In difesa della libertà religiosa. Nel dialogo istituzionalizzato con i responsabili politici dell’Unione, i vescovi dei Paesi membri dell’Ue “desidererebbero inoltre affrontare il tema della libertà religiosa nel mondo”. Sarà infatti presto sottoposto ai membri del Parlamento europeo e all’alto rappresentante dell’Unione per gli affari Esteri, Cathrine Ashton, il documento approvato in questi giorni dai vescovi della Comece. “La libertà religiosa, fondamento della politica dei diritti dell’uomo nelle relazioni esterne dell’Ue”, testo che – viene spiegato nel comunicato finale dell’assemblea Comece – “illustra i presupposti essenziali della libertà religiosa, ne descrive le violazioni che vengono compiute nel mondo e propone ai responsabili politici una serie di raccomandazioni per promuovere questo diritto fondamentale”.

Il disarmo nucleare. I vescovi hanno inoltre affinato le “Proposte per una politica europea” in vista dell’ormai imminente conferenza di revisione del Trattato di non proliferazione nucleare (maggio 2010). I vescovi suggeriscono di “realizzare il disarmo nucleare a partire dai principi di trasparenza, verificabilità e irreversibilità, ma anche di coinvolgere maggiormente la società civile in questo dibattito di vitale importanza per il futuro dell’umanità”. “In realtà – ha spiegato il vescovo Ambrosio – il tema del nucleare è un argomento molto delicato, dal momento che occorre distinguere tra uso pacifico del nucleare, molto diffuso in alcuni Paesi europei, come la Francia, e uso bellico. La distinzione teorica è facile, ma vi sono differenze molto sottili sul piano pratico. Per questo, la problematica deve essere affrontata nello specifico delle situazioni nazionali”.

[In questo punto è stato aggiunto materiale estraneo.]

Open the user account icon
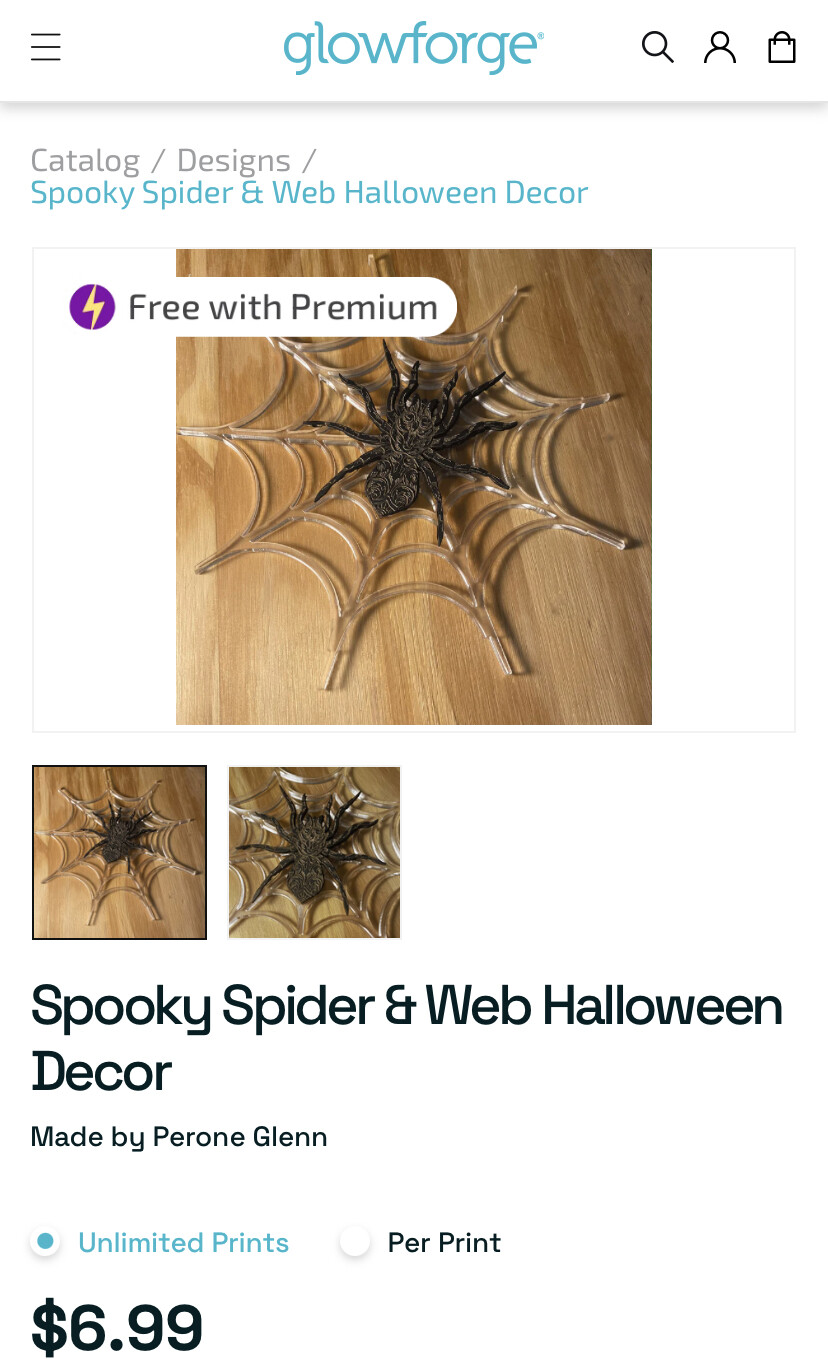The height and width of the screenshot is (1363, 828). tap(720, 47)
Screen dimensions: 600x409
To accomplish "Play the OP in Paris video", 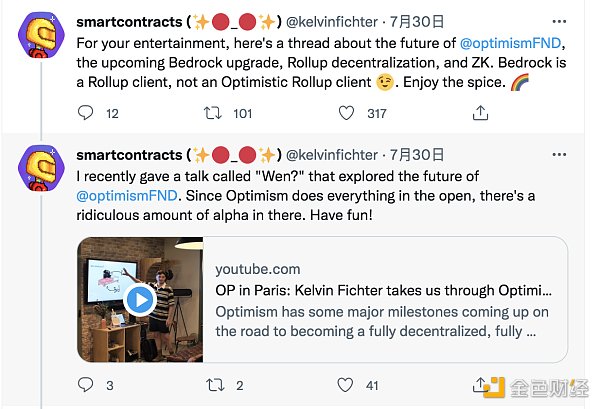I will 141,299.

Clima e migrazioni: problematiche da non dimenticare. Il vescovo Ambrosio, parlando a SIR Europa, ha poi fatto riferimento a due “emergenze” cruciali in Europa oggi, su cui le Istituzioni non dovrebbero far calare l’attenzione; una è la questione del clima: dopo il fallimento del vertice di Copenhagen – come denunciato dal presidente Comece, mons. Adrianus van Luyn, vescovo di Rotterdam, in apertura dei lavori – occorrerebbe rimettere a fuoco il tema della “giustizia climatica” e del cambiamento degli stili di vita. La seconda problematica che l’Europa dovrebbe affrontare in una prospettiva corale è quella delle migrazioni: “Occorre un orientamento di fondo che sappia tenere insieme l’attenzione all’accoglienza e il rispetto dei diritti fondamentali”, ha affermato mons. Ambrosio: “Se l’Ue offrisse un panorama di fondo, sarebbe di grande aiuto per le politiche nazionali”.

Nel corso dell’assemblea plenaria, i vescovi hanno ascoltato le esperienze di persone che si impegnano in progetti di lotta alla povertà e all’esclusione sociale, come per esempio p. Georg Sporschill sj, fondatore e direttore del progetto Concordia, che lavora con i bambini in Romania e Moldavia. Essi hanno inoltre celebrato una messa in suffragio delle vittime della catastrofe aerea polacca, così pure hanno ricordato il vescovo Josef Homayer, già presidente Comece, recentemente scomparso.